The breadth of CSIRO’s northern Australia research will be highlighted at the Developing Northern Australia Conference.

The conference is hosted by the Association of Sustainability in Business and runs from Monday, 20 to 22 June at the Darwin Convention Centre.

Led by CSIRO’s Northern Australia Research Director Peter Stone, seven CSIRO researchers will present at the conference that explores how industry, business, government and agribusiness are embracing the opportunities for sustainable growth into the next decade.

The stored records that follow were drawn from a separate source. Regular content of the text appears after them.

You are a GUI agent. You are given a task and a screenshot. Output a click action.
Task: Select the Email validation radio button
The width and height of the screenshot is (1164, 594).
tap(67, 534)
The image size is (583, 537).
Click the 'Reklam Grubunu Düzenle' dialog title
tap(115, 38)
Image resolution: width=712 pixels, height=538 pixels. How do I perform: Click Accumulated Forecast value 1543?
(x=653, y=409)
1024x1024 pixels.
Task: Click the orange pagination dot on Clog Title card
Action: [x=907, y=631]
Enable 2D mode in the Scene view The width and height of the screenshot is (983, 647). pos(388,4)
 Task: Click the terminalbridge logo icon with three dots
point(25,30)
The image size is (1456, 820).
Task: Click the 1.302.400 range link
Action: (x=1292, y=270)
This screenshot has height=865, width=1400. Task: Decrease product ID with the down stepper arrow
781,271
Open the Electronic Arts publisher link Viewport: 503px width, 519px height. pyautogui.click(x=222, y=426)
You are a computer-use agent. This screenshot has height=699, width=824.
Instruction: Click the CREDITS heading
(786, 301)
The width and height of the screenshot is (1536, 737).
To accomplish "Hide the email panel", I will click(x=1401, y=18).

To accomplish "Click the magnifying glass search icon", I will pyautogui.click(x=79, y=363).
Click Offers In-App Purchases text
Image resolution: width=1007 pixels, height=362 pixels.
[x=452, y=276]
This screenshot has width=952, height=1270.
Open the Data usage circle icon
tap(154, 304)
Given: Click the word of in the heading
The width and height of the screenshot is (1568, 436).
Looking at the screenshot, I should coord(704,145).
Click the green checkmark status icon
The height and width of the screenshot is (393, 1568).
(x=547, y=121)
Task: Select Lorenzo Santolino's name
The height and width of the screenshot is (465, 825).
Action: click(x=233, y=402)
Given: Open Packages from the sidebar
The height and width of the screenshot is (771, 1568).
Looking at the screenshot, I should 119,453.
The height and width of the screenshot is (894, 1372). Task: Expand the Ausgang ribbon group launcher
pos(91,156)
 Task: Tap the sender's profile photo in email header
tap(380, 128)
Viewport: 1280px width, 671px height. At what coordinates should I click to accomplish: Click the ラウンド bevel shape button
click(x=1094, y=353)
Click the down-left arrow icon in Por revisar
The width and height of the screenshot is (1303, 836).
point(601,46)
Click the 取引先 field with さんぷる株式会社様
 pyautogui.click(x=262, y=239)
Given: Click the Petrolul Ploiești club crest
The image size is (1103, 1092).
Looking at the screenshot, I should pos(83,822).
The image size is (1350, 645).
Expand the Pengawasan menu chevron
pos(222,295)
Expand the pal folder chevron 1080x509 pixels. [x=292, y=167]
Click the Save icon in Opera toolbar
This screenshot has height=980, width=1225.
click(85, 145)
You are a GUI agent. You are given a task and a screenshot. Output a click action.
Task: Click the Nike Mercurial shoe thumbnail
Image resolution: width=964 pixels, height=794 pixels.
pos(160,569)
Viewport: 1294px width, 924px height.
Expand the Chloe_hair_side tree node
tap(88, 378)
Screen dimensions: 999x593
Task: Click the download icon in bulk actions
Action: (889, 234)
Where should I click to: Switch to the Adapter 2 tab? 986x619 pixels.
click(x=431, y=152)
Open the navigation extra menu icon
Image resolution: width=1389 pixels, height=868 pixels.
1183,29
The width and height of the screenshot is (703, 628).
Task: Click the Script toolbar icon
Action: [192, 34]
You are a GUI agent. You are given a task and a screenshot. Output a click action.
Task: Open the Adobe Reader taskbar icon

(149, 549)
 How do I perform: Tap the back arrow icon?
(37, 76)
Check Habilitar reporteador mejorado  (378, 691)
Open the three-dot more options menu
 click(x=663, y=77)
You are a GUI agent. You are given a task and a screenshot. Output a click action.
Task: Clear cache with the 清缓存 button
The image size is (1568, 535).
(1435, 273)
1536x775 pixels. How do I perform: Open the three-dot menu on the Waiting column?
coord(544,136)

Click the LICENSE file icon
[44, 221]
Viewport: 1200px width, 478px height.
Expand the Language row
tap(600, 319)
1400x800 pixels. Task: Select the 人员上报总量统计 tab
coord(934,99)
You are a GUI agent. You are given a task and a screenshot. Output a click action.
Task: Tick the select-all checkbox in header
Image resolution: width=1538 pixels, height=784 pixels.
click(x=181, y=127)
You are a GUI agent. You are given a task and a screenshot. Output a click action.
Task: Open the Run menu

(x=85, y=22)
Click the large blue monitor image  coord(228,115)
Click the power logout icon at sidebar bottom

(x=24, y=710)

The CSIRO presenters and their respective topics at the conference are as follows:

  • Peter Stone, Research Director, Land and Water – Leading a forum on land and water in northern Australia
  • Cuan Petheram, Research Scientist, Land and Water – Opportunities provided by different sources of water
  • Gary Fitt, Science Director, Health and Biosecurity — Australia’s biosecurity future, implications for northern Australia
  • David Hansen, CEO, Australian e-Health Research Centre – Digital health in northern Australia
  • Marcus Barber, Senior Research Scientist, and Nerida Horner, Northern Territory Science Consultant – Enabling equity of access and community development in northern Australia
  • Mark Paterson, Domain Leader Grids and Renewable Energy Integration – Accelerating northern Australia’s energy future
  • Andrew Higgins, Principal Research Scientist, Transport Network Strategic Investment Tool (TraNSIT) – Application to $100 million Northern Australia Beef Roads Programme and other agriculture.